- Goal of the exercise -
After locating the line that contains "843x745 pixels. Task: Click" in the records below, write out exactly that line and each line after it through the one that contains "You are a computer-use agent. Screen", and nothing else.

- Data for processing -

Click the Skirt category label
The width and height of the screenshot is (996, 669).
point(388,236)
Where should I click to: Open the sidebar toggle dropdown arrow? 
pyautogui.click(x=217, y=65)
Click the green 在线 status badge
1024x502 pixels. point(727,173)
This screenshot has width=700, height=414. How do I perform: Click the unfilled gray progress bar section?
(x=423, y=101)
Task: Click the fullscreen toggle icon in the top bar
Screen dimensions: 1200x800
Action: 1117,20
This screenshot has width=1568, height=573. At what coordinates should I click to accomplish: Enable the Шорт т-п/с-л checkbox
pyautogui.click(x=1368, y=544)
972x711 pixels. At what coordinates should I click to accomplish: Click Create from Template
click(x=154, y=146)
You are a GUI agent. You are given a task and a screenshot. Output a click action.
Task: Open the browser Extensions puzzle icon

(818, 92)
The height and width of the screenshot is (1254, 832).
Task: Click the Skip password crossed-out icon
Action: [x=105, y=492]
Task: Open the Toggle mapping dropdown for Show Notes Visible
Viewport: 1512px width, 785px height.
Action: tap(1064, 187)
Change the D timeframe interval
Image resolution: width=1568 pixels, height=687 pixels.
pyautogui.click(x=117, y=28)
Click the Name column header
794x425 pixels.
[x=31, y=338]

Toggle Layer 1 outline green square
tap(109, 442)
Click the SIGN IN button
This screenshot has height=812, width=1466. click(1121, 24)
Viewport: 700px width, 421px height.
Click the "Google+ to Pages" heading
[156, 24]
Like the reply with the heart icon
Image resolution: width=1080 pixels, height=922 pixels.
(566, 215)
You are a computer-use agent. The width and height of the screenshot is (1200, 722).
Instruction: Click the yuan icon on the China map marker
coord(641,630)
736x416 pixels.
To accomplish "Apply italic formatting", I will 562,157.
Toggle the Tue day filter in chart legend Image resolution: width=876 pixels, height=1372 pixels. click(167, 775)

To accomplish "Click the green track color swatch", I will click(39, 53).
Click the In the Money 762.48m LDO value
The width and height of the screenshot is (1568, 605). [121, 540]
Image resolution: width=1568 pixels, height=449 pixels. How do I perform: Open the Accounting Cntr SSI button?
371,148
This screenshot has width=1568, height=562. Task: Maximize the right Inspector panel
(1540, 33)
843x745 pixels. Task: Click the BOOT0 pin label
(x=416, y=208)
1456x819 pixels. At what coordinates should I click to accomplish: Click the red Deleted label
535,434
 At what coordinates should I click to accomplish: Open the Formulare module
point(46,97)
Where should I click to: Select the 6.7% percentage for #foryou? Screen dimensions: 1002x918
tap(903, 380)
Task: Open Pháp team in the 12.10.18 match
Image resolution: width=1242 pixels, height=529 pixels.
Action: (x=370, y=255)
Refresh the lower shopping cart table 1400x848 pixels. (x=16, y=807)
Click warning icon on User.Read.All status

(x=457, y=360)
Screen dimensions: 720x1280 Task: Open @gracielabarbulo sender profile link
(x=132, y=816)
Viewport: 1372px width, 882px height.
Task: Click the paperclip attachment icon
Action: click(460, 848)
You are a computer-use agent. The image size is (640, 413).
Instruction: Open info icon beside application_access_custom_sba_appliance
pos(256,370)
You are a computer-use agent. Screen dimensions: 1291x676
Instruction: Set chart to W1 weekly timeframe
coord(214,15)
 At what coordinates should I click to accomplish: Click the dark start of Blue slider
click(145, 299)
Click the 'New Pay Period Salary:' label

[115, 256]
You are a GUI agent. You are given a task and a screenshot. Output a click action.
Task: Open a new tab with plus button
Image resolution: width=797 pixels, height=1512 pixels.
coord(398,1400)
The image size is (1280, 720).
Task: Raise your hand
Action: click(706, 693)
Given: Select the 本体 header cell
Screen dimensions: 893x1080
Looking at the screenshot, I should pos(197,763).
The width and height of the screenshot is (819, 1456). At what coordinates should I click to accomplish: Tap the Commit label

- Solution to this exercise -
843x745 pixels. Task: Click the BOOT0 pin label
(x=416, y=208)
1456x819 pixels. At what coordinates should I click to accomplish: Click the red Deleted label
535,434
 At what coordinates should I click to accomplish: Open the Formulare module
point(46,97)
Where should I click to: Select the 6.7% percentage for #foryou? Screen dimensions: 1002x918
tap(903, 380)
Task: Open Pháp team in the 12.10.18 match
Image resolution: width=1242 pixels, height=529 pixels.
Action: (x=370, y=255)
Refresh the lower shopping cart table 1400x848 pixels. (x=16, y=807)
Click warning icon on User.Read.All status

(x=457, y=360)
Screen dimensions: 720x1280 Task: Open @gracielabarbulo sender profile link
(x=132, y=816)
Viewport: 1372px width, 882px height.
Task: Click the paperclip attachment icon
Action: click(460, 848)
You are a computer-use agent. The image size is (640, 413).
Instruction: Open info icon beside application_access_custom_sba_appliance
pos(256,370)
You are a computer-use agent. Screen dimensions: 1291x676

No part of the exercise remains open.